* [Task requirements]: Can you write out the entries from the start through the line containing "Click the scroll-down", requests included, and multiply every coordinate in the answers by 1.5, rounding to whole numbers with halves going up? Leave the numbers in the requests unchanged.

(Entries for locating text and items)
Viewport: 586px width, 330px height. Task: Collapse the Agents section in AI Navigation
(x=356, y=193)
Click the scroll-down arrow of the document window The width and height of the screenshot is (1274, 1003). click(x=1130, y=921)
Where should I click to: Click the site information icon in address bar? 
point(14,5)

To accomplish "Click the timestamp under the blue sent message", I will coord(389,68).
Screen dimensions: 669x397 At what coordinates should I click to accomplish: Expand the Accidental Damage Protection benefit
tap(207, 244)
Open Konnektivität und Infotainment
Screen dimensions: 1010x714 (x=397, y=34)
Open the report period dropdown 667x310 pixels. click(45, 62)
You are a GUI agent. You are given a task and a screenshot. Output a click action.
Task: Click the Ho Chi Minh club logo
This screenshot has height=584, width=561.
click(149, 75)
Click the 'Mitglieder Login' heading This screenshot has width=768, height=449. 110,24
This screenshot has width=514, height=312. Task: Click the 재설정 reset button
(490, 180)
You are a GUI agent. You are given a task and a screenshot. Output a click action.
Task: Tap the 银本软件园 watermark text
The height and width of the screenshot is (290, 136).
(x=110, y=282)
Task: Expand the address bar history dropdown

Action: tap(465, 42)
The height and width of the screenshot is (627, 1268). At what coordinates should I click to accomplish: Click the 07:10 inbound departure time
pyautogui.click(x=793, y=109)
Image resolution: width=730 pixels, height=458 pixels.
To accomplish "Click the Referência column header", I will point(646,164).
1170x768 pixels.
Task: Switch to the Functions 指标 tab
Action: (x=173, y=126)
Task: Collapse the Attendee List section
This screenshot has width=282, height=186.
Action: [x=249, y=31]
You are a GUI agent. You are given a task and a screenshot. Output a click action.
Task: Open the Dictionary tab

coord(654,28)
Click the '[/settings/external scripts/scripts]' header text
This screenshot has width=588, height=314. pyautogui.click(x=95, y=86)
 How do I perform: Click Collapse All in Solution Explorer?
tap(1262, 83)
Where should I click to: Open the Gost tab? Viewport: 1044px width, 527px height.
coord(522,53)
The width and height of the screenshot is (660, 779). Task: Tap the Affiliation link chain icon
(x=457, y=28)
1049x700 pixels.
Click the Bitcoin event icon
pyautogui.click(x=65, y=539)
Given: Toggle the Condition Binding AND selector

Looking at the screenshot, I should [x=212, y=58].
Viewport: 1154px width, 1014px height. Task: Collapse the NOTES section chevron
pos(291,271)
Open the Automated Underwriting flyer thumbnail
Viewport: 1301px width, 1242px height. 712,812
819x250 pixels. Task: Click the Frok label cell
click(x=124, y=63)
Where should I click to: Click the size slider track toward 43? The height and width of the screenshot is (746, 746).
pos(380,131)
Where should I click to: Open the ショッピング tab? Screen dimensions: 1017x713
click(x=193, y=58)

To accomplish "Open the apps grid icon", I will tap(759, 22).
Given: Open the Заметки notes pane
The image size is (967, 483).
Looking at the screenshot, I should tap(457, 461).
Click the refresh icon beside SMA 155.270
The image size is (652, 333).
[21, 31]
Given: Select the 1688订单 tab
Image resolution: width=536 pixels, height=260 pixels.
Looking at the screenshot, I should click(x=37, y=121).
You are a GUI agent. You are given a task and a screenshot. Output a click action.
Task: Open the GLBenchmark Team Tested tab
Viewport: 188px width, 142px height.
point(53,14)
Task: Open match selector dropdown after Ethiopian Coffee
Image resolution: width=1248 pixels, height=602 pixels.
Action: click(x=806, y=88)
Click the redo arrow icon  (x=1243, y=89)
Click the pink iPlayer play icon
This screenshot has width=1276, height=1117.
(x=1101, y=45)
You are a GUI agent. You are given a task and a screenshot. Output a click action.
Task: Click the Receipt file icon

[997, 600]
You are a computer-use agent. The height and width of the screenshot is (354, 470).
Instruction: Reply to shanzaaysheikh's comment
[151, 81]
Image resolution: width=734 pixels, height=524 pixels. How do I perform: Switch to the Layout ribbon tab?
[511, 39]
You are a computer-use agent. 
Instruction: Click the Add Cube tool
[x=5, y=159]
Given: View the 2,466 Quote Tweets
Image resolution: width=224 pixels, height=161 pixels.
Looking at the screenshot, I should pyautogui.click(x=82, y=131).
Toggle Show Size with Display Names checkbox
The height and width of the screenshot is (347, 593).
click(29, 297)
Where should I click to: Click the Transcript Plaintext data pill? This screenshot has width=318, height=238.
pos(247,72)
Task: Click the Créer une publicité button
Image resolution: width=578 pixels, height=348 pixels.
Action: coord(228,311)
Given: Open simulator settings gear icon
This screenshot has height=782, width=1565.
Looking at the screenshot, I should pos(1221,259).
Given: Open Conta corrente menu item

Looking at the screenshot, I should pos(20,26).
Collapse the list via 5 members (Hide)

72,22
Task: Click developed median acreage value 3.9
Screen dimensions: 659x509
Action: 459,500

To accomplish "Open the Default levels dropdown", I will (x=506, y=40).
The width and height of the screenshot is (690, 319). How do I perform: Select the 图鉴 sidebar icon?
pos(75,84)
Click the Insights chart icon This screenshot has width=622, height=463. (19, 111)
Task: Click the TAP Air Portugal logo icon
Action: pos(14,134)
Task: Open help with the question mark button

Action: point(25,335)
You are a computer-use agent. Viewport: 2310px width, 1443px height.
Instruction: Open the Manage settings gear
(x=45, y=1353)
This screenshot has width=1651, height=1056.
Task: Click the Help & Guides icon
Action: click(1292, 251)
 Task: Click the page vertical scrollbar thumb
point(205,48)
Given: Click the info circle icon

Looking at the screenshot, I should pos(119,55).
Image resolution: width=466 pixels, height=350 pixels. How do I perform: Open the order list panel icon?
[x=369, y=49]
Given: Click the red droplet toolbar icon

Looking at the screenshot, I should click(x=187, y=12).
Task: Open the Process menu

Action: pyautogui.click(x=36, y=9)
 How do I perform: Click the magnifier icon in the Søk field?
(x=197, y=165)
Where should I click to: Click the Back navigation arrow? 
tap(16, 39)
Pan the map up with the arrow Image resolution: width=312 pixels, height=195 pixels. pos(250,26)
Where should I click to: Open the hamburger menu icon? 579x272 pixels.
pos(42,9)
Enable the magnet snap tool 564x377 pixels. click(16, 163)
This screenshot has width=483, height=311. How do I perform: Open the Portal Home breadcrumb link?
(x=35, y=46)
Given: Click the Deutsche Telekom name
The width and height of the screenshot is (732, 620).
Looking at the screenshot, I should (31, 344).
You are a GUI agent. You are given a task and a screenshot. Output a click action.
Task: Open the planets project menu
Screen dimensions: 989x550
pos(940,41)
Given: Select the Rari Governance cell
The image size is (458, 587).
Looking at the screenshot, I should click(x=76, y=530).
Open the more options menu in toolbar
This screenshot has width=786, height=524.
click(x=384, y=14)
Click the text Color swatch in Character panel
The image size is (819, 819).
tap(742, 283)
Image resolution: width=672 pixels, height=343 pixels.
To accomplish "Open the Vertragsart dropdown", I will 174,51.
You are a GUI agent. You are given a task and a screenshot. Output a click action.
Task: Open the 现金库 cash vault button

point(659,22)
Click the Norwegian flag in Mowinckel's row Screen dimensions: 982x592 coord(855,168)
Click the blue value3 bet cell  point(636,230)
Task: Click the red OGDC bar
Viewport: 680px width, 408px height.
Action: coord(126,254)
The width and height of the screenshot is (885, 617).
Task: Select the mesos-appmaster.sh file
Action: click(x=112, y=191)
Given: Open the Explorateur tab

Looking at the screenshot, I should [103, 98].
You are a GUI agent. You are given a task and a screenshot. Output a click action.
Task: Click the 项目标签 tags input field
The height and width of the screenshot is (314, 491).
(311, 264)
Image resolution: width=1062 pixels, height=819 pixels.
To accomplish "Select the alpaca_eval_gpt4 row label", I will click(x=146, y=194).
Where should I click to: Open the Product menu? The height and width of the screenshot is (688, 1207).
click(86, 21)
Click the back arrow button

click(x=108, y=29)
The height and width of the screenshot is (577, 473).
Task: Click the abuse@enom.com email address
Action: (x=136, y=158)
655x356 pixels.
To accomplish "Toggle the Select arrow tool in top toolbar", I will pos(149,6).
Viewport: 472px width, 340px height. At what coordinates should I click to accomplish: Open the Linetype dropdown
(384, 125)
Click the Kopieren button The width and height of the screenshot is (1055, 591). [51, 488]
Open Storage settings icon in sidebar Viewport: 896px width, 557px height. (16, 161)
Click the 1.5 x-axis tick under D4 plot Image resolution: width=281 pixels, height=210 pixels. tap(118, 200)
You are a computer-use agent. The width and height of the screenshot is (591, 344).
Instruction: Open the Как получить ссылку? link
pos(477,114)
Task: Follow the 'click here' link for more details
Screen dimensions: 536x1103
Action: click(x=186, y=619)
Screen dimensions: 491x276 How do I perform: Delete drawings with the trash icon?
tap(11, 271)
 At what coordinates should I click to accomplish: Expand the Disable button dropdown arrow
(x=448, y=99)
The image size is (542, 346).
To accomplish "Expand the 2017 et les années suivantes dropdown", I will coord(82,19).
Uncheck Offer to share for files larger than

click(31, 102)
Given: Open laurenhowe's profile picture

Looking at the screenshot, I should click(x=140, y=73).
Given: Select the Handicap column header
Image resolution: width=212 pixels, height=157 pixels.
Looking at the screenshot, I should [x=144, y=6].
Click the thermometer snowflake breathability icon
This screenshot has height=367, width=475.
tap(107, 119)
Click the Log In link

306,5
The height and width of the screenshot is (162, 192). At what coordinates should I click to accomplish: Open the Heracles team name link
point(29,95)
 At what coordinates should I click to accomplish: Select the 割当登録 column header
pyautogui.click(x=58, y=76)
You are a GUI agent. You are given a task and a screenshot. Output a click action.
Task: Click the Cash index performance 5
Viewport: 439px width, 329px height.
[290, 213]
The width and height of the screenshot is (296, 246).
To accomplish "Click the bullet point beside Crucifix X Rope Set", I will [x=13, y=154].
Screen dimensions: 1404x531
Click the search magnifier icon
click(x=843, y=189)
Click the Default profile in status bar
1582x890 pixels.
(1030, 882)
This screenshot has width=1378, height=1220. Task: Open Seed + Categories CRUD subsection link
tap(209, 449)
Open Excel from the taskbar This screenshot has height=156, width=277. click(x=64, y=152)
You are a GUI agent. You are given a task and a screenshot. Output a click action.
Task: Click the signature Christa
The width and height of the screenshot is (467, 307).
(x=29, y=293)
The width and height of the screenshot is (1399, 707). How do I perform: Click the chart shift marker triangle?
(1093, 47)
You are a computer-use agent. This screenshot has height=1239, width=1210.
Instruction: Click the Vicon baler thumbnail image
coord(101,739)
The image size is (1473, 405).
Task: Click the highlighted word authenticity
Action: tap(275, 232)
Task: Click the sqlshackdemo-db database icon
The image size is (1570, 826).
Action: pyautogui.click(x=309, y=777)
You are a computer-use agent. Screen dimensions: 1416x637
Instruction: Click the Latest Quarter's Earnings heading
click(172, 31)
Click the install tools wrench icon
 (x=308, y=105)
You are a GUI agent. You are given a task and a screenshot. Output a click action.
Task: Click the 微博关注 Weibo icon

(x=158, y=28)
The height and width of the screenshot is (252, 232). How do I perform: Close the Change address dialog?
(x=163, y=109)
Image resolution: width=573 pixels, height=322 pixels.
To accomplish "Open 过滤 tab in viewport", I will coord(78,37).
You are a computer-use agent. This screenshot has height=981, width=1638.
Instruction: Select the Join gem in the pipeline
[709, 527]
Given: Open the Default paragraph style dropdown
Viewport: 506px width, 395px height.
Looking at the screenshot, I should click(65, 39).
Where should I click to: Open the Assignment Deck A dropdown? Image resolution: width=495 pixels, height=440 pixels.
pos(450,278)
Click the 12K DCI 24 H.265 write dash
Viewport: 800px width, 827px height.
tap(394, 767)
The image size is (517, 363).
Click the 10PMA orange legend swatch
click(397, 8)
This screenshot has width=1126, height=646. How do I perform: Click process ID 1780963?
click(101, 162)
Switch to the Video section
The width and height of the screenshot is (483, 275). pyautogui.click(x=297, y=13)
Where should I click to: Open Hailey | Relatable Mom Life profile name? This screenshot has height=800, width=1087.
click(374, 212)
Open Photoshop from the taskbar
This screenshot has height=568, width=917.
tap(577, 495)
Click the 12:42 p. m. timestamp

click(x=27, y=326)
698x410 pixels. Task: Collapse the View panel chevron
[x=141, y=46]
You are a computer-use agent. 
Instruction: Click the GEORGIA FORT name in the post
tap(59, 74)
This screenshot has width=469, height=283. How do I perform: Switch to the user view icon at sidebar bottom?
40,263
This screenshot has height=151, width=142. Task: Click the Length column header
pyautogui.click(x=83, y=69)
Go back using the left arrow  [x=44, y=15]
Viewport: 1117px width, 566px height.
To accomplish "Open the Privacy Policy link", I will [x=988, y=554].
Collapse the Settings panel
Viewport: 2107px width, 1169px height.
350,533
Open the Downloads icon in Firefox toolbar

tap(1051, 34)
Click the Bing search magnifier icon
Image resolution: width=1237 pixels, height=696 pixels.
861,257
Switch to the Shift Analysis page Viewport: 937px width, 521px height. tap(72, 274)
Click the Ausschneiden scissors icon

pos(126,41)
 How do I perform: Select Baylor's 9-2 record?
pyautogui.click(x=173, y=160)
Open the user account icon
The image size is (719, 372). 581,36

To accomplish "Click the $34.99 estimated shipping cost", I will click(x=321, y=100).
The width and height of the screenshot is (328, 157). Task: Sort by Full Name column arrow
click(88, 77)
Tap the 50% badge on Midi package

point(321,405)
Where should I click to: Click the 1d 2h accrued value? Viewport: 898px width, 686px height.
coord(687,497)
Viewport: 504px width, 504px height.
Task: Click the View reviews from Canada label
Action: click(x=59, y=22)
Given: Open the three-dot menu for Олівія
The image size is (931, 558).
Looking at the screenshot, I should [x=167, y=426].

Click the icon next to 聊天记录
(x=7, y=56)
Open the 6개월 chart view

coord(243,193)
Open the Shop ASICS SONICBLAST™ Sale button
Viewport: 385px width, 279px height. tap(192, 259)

* [Solution below]:
Viewport: 586px width, 330px height. Task: Collapse the Agents section in AI Navigation
(x=534, y=290)
Click the scroll-down arrow of the document window The width and height of the screenshot is (1274, 1003). click(x=1695, y=1382)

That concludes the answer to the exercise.